Data shown:
═══
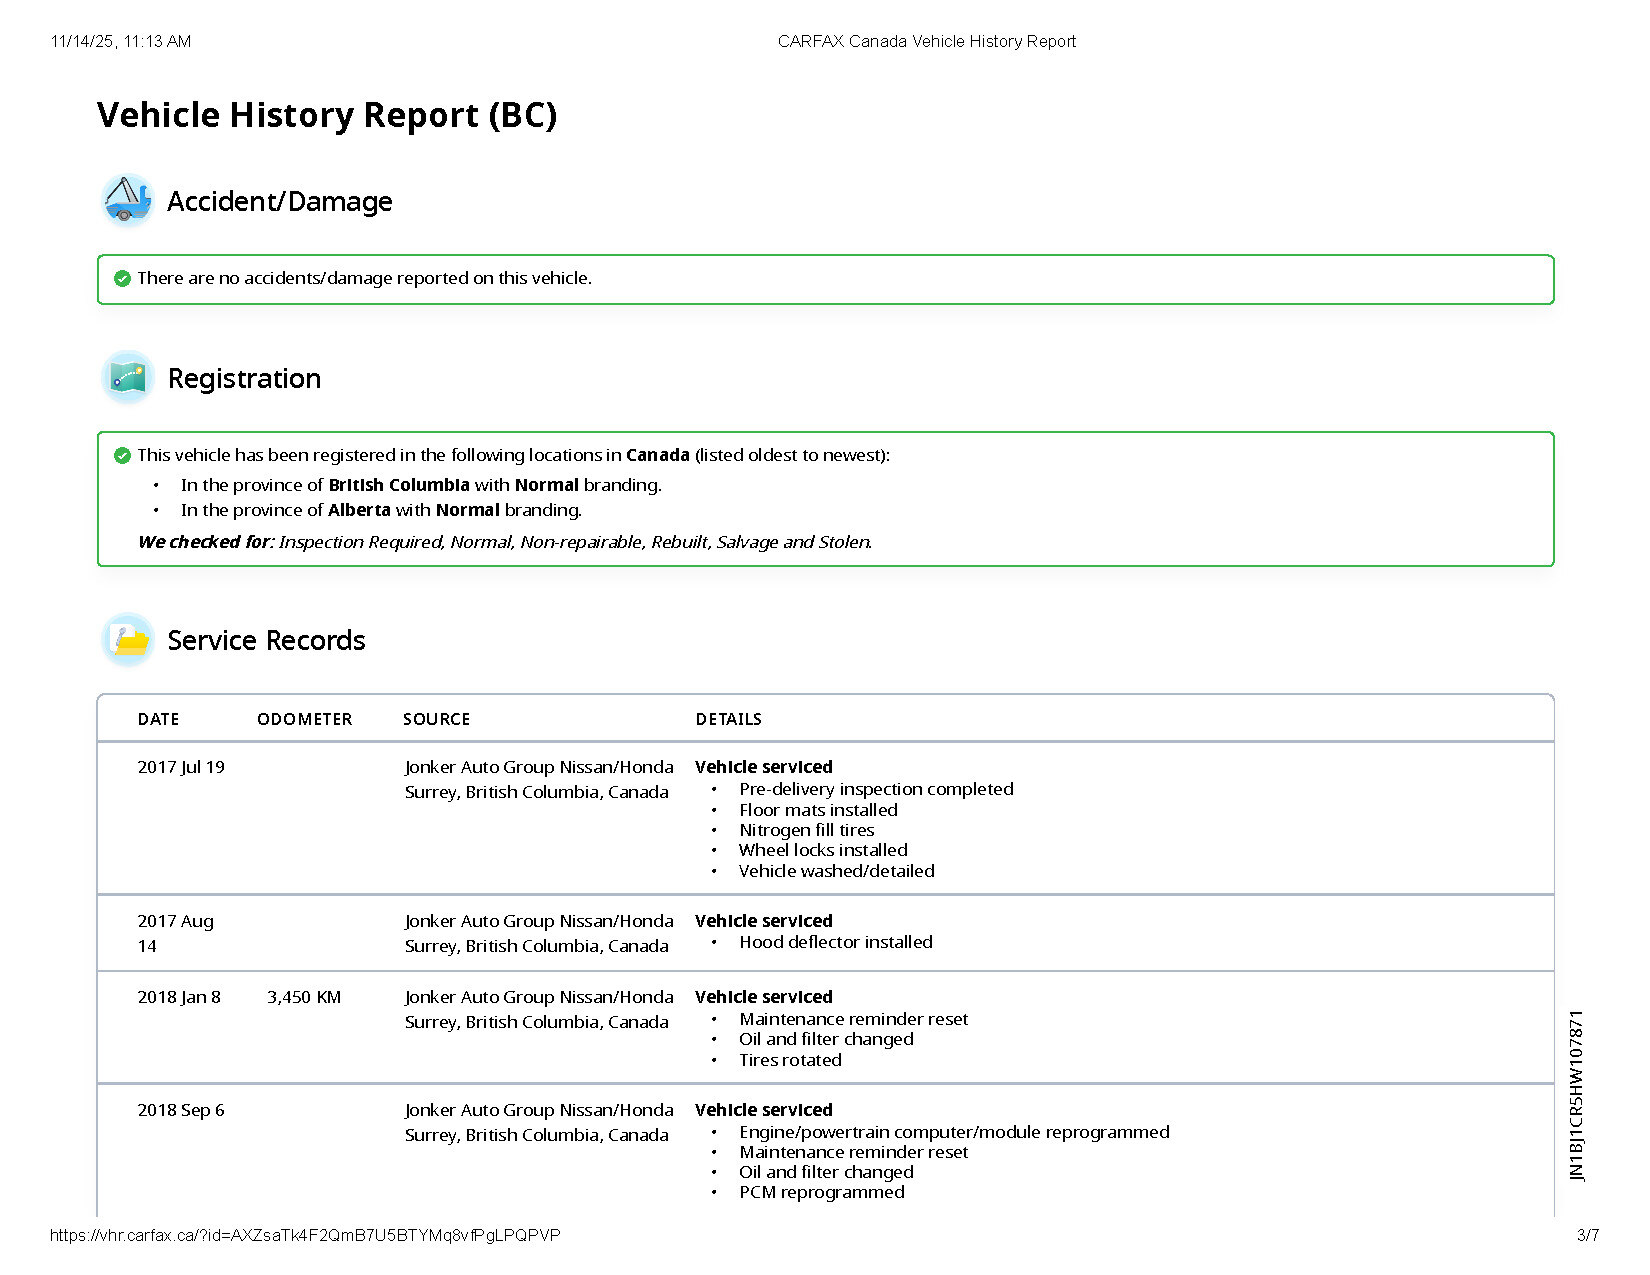The image size is (1650, 1275).
Task: Click green checkmark beside registration statement
Action: pyautogui.click(x=122, y=455)
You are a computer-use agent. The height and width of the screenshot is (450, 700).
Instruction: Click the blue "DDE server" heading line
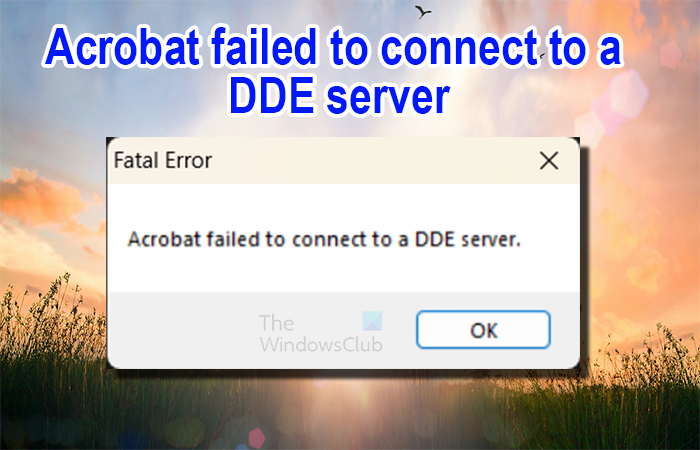[x=338, y=96]
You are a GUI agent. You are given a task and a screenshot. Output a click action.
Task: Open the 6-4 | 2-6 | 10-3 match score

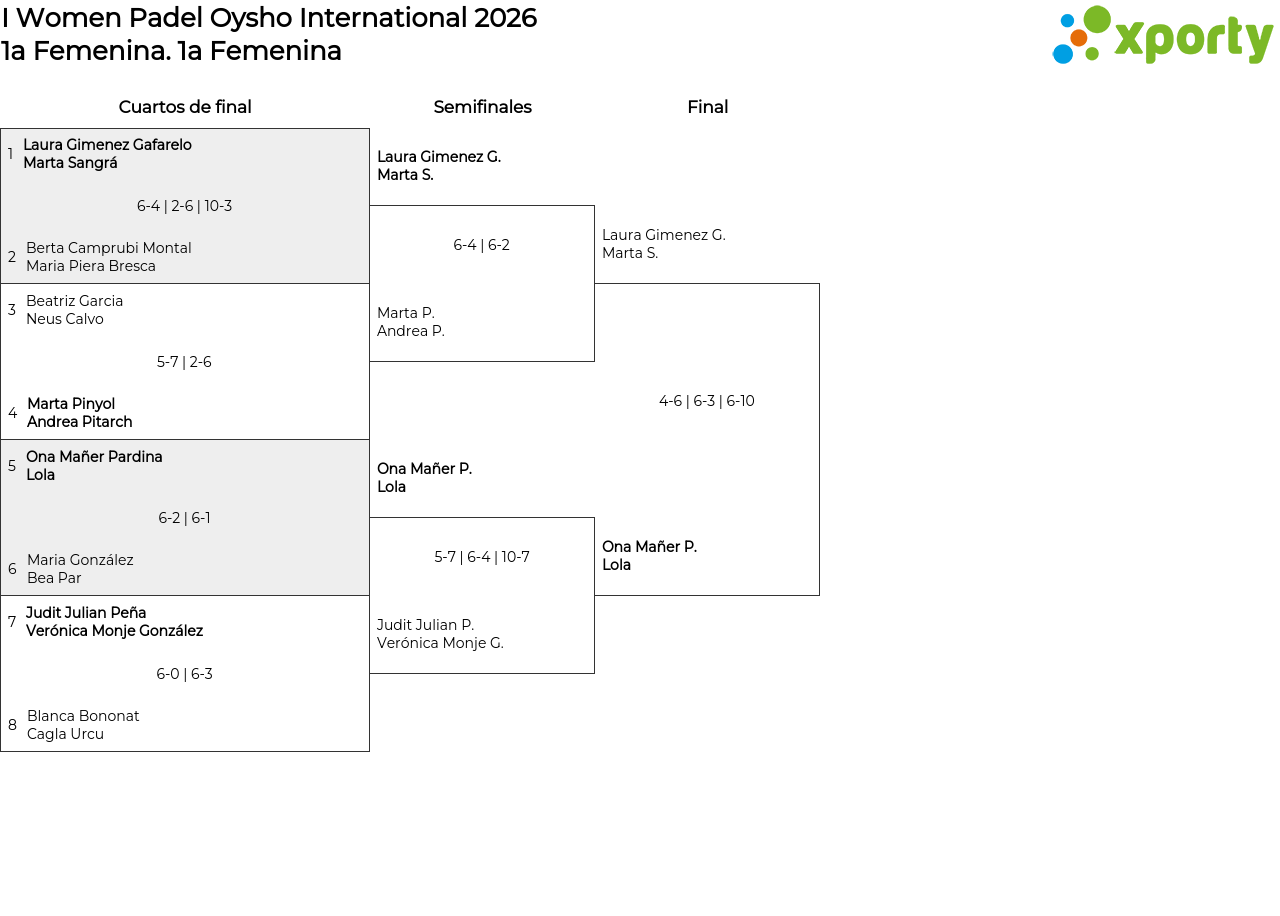point(184,206)
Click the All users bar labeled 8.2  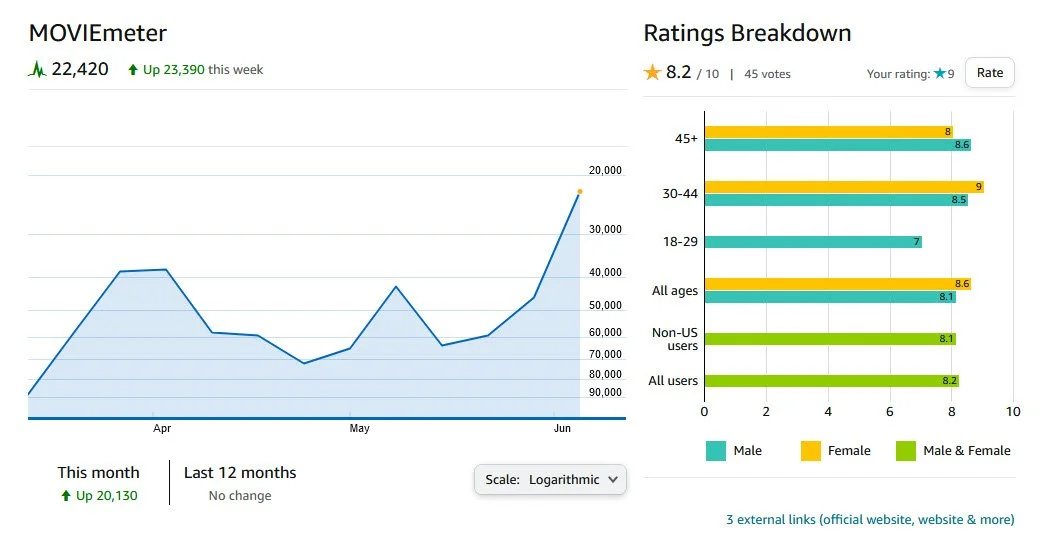[x=832, y=381]
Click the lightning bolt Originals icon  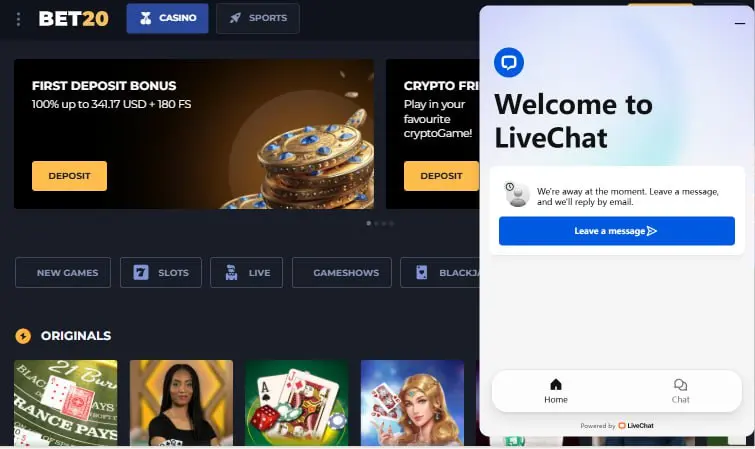pos(23,336)
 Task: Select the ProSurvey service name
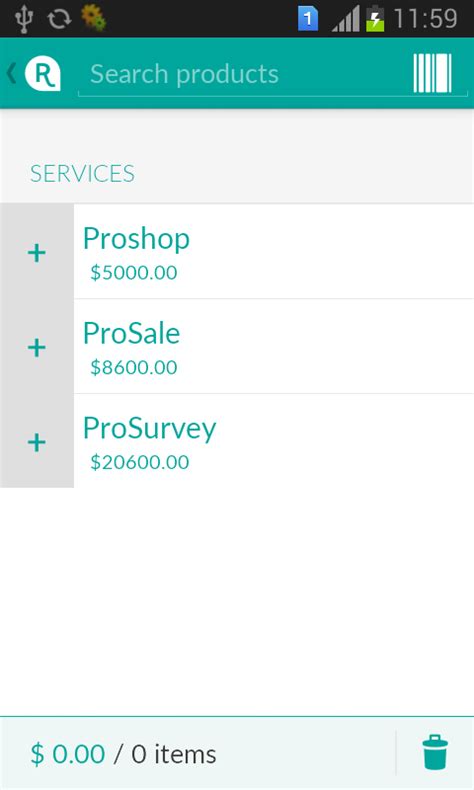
═══
What you need to do: Across the data above, how many lines carry the word "screenshot"? Only the number is needed.

Written response: 2